Hello Maurice, a cyber pen-pal of Indian extraction, we will refer to him as Gumnam, apparently meaning Annonymous in Hindi, wrote the following thoughts that I had trouble responding to:
Hello Jay …I … for the last 6 years and currently have been working … trading bonds and currencies.
… Also the other thing that is bothering me is the example of GFI, drooy and all other South African gold producers. I have been long these "cowardly soldiers" from good levels but I saw them getting destroyed over the last few months. There are various reasons for it but essentially the price of Gold in SA Rand is less than what it used to be last yeareven when Gold was 270. The weaker dollar is completely offsetting the effect of higher commodity prices for all these PM producers.
If you take this and extend the analogy, the same CAN and WILL happen to BHP, RIO and all commodity producers based outside USA , because their cost of producing will be denominated in their local currencies but the revenue is in USD. All non US commodity producers will suffer decliing margins. The companies based in US for example Newmont (wihch produces sizable production in US) are clear winners - USD cost and USD revenues.
Why only Gold? The same phenomenon can happen to any exporter based in Asia or Australia or NZ who has sizable exports to US. They will not be able to increase the dollar price of their goods as fast as their currency appreciation. If the script plays the way you write it, and the way I understand it, equity markets all over the world will be doomed, atleast as long as USD continues its move down.
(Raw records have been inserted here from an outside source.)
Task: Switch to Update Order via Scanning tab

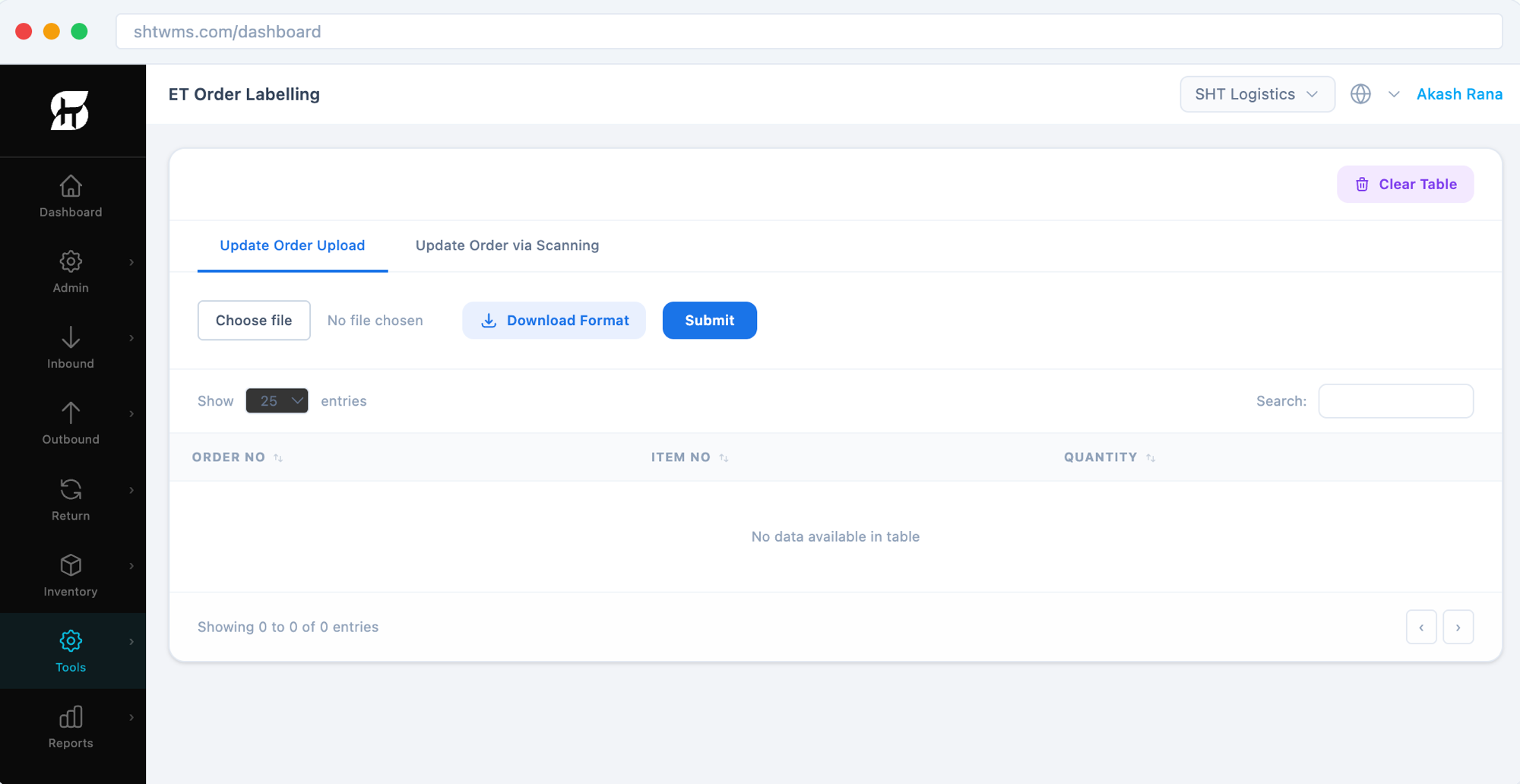Action: 507,245
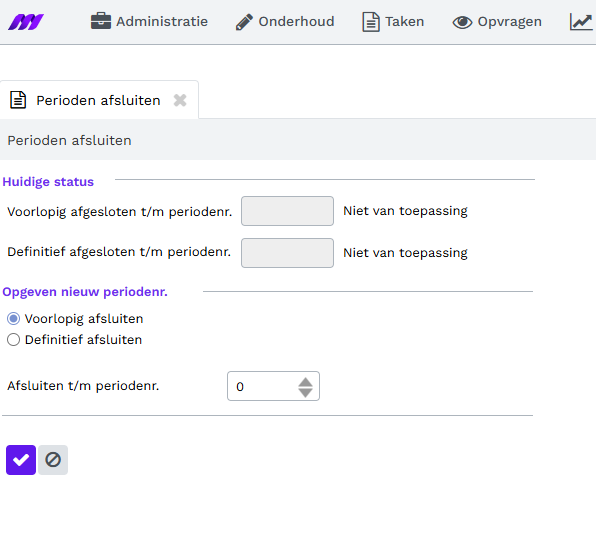Decrease Afsluiten t/m periodenr. with down arrow

[x=305, y=393]
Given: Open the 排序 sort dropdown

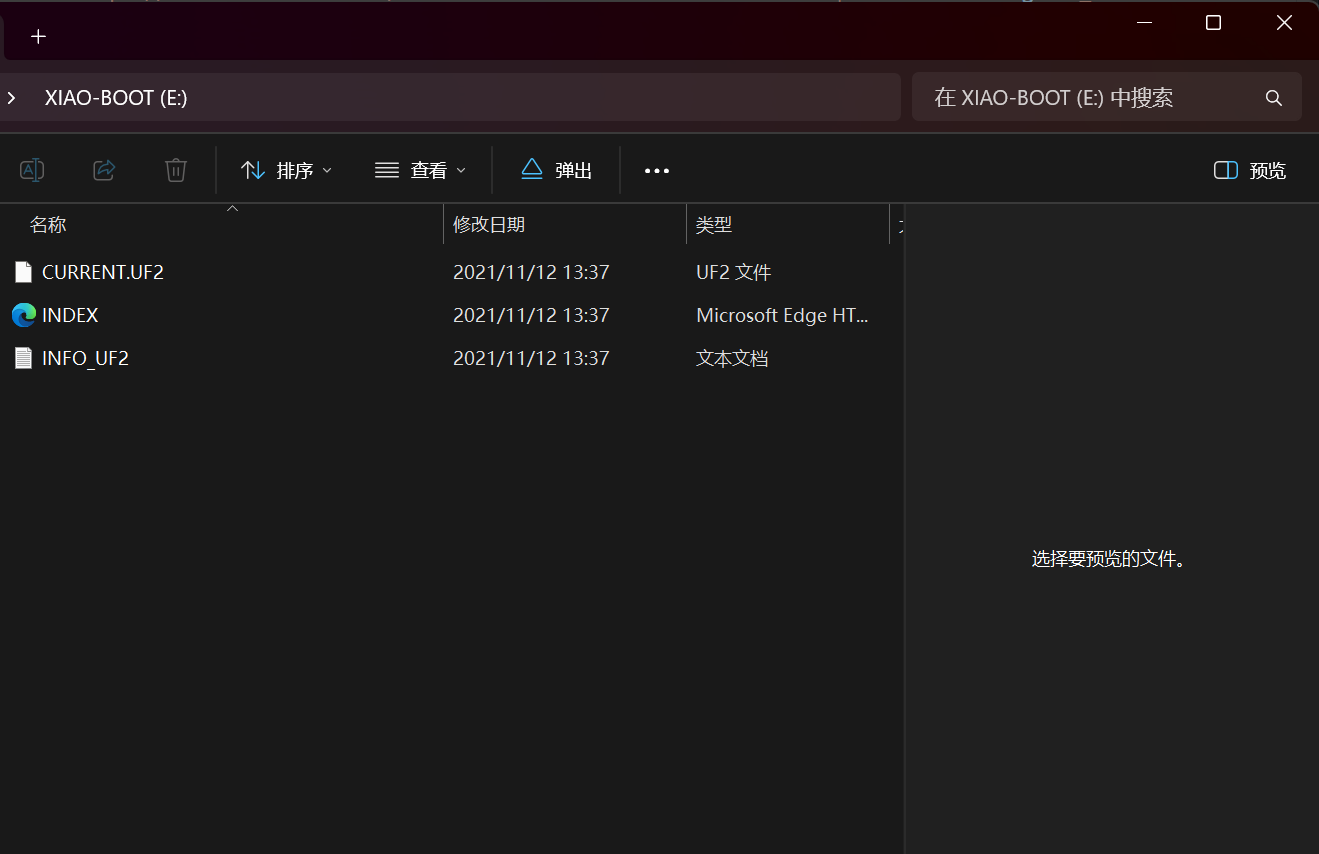Looking at the screenshot, I should (287, 171).
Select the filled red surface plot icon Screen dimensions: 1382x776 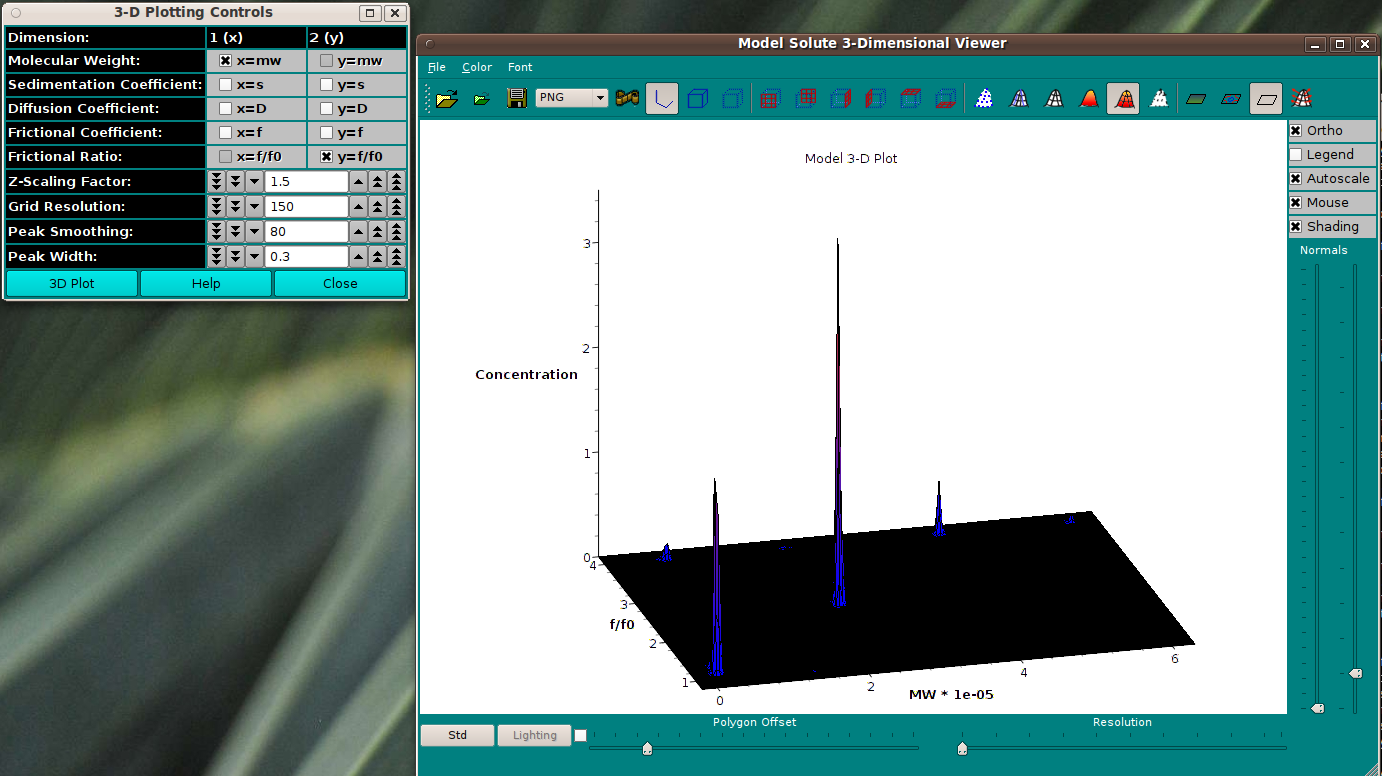(1089, 99)
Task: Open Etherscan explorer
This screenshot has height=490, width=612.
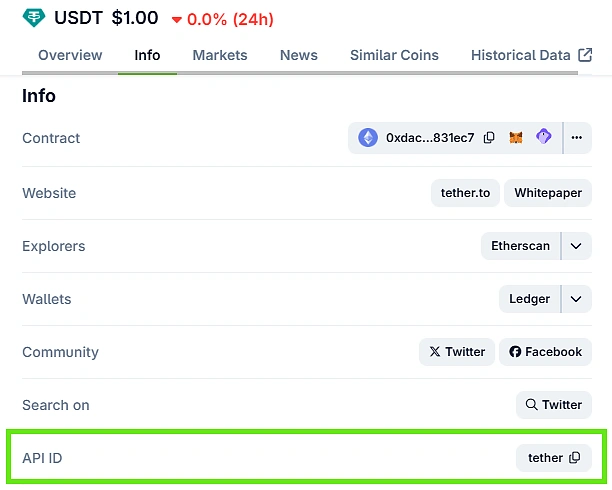Action: (x=520, y=246)
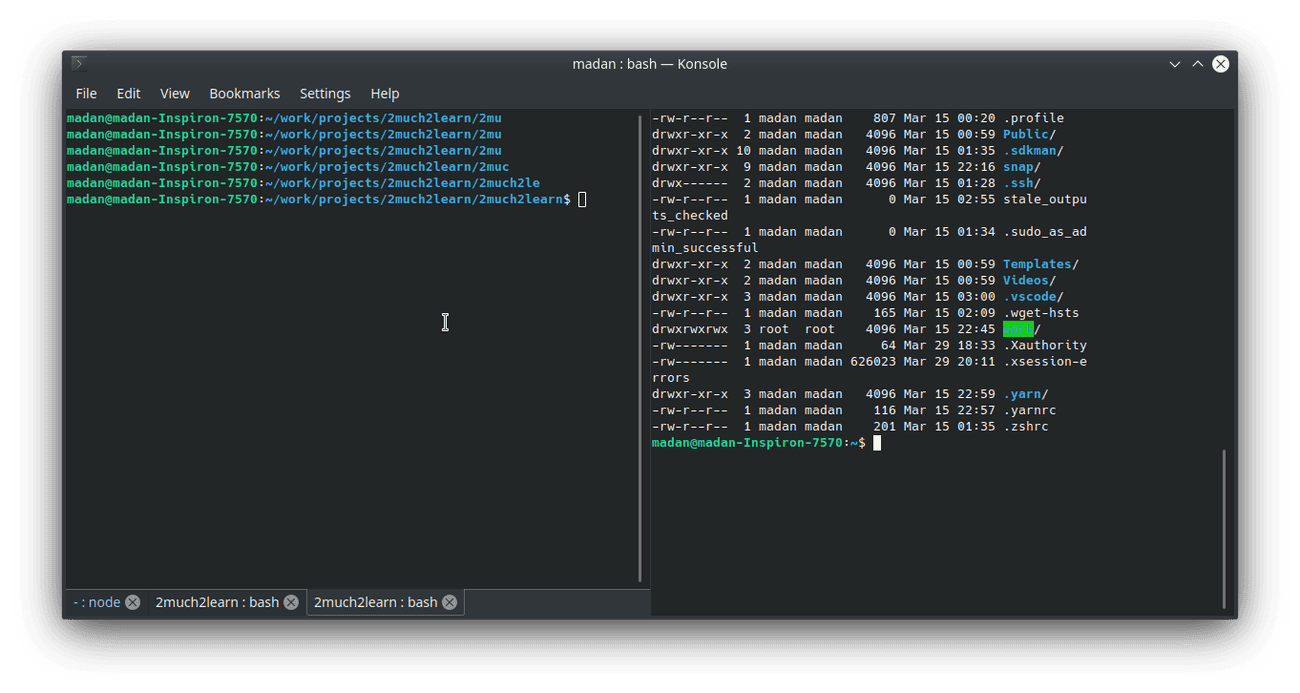This screenshot has width=1300, height=693.
Task: Expand the Bookmarks menu
Action: [x=244, y=93]
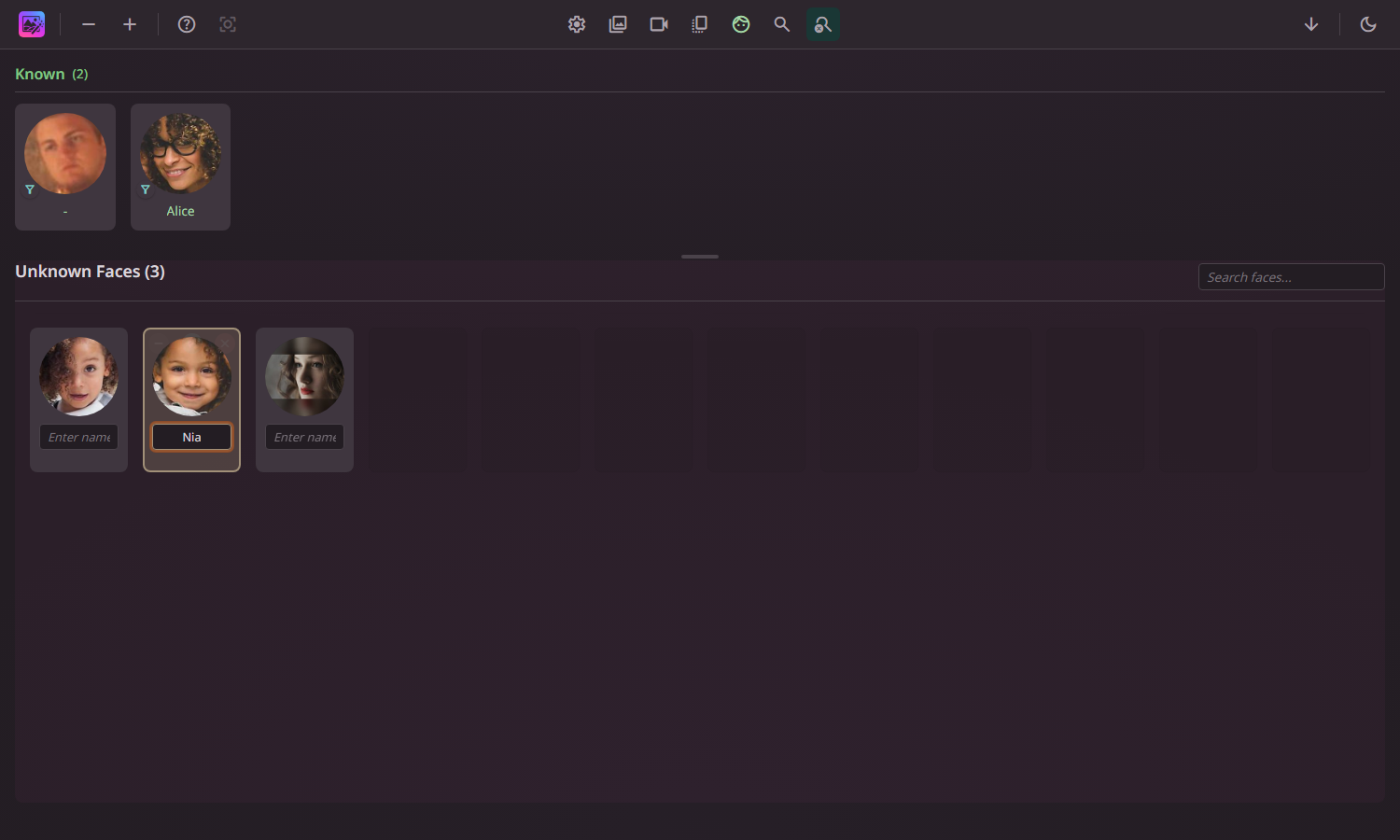Toggle the filter badge on Alice's face
This screenshot has width=1400, height=840.
click(x=146, y=189)
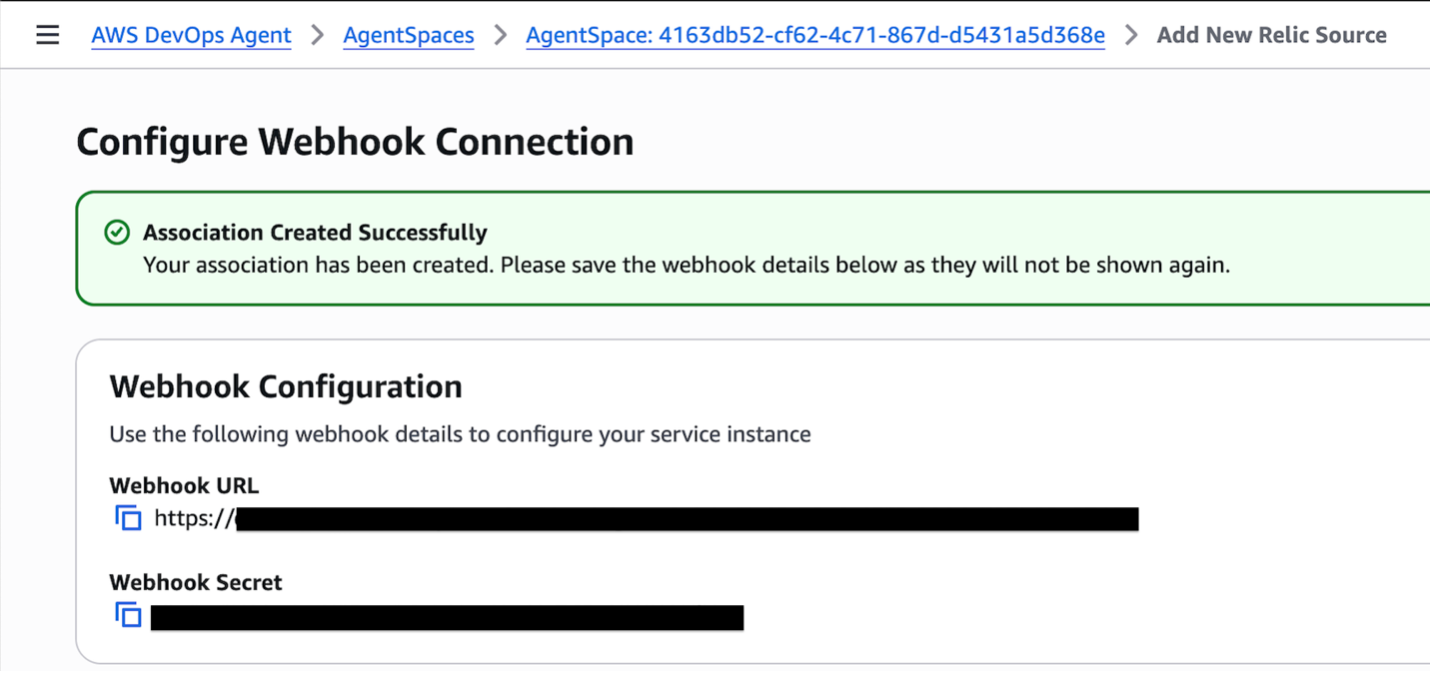This screenshot has height=675, width=1430.
Task: Select the Add New Relic Source breadcrumb item
Action: [x=1272, y=34]
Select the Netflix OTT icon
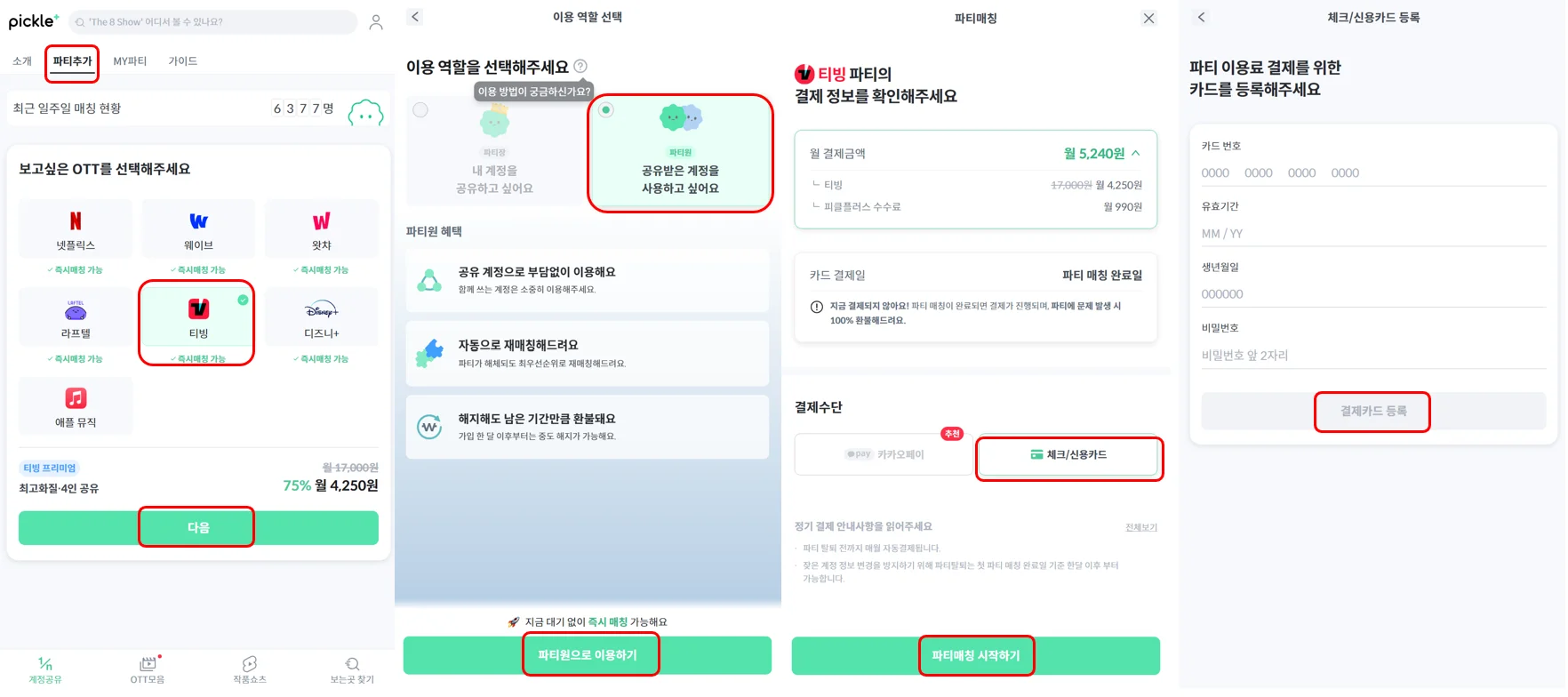Screen dimensions: 1568x697 pyautogui.click(x=76, y=221)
In fact the only companies that might do well will be the one producing in US. ( I am talking about strictly commodity type producers, not the tech stocks and other wishful stocks).
Even if commodity prices increase faster than USD depreciation, the argument will not change much because the foreign producers will not be able to benefit from full commodity price appreciation.
So if you want to buy Gas producers, you want to do it with US producers rather than CanRoy - if US NG prices go up and CAD goes to 1.20, CanRoy will not provide the maximum bang for the buck as their costs will remain in CAD and revenues in USD.